Right now, I’m writing this while sitting on the floor with my daughter working at her desk with optional work to complete and my dog lying next to me. My life during this time reminds me of what summer looks like, except that it’s spring. These past three weeks have caused me to do a lot of reflecting since COVID-19 caused everything to shut down.
I miss the weekly activities my daughter participates in.
I miss working and seeing my colleagues.
I took for granted the ability to run to the store for a last minute item.
I can’t control others actions.
I long for the day when I don’t have to be the only person grocery shopping.
I miss the morning rush to get my daughter and I out the door.
I was suddenly left with a huge calendar of availability that I was not use too. I didn’t know what to do or how to cope with the grief I felt. While running helps me mentally, I needed something else for myself.
I’m the type of person that cleans when life feels like it’s spinning out of control or I’m avoiding a task.

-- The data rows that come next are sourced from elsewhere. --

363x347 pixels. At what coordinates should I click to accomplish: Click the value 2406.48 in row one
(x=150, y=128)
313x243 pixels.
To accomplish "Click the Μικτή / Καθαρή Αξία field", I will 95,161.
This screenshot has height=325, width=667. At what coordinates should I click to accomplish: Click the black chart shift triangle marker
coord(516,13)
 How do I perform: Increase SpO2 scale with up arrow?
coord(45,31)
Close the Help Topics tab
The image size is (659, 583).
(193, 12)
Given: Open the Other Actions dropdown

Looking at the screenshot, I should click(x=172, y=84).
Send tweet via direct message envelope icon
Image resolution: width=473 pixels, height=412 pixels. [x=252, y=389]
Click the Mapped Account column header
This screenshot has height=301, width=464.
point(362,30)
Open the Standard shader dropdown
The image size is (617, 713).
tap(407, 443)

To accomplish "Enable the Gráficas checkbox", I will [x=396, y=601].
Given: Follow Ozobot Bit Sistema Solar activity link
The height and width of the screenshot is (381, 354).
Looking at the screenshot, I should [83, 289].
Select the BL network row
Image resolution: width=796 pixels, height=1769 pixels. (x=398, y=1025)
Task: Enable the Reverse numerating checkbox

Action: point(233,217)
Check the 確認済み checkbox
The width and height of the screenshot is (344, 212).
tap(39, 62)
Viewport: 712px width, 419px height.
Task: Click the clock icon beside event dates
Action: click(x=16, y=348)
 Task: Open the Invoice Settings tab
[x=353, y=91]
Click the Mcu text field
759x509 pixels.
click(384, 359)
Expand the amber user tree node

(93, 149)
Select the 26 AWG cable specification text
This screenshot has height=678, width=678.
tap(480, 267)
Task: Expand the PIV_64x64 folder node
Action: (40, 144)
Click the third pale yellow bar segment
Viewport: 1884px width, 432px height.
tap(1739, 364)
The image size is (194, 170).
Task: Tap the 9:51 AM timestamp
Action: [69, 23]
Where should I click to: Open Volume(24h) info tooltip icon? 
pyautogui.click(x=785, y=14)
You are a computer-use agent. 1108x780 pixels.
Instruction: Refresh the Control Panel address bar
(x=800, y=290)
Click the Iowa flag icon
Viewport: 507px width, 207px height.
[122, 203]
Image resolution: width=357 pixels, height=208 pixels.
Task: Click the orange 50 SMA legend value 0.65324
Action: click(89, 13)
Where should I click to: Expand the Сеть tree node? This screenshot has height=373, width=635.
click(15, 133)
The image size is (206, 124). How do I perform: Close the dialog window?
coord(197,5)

Cleaning during COVID-19 has allowed me to gain some control back in my home. I control where things go or what we get rid of. I control how deep of cleaning I will do. Frankly, I am choosing to be “deep.” I took Marie Kondo’s advice of finding joy in the item and if you don’t feel it, then get rid of it.
So far, between the playroom, my daughter’s bedroom, extra bedroom, and storage closet I have four garbage bags of stuff that once brought us joy.
But where the real “joy” has come from is sharing with my daughter memories that her dad and I had. I’ve found our old iPods, wedding cake toppers, Christmas stockings, old t-shirts, uniforms, and dating scrapbook . . . to name a few. We’ve even had a few laughs, most recently, after I gathered all of our electronic cables and chargers and put them in one bin.
Each day I take an hour to clean. I set a timer and get to work.
I may listen to music or watch a show. It gives me an hour away from scrolling on my phone when I cannot think of all the uncertainty anymore. To be honest, I have come to enjoy the hour I set aside each day to clean. I just never know what I’ll find!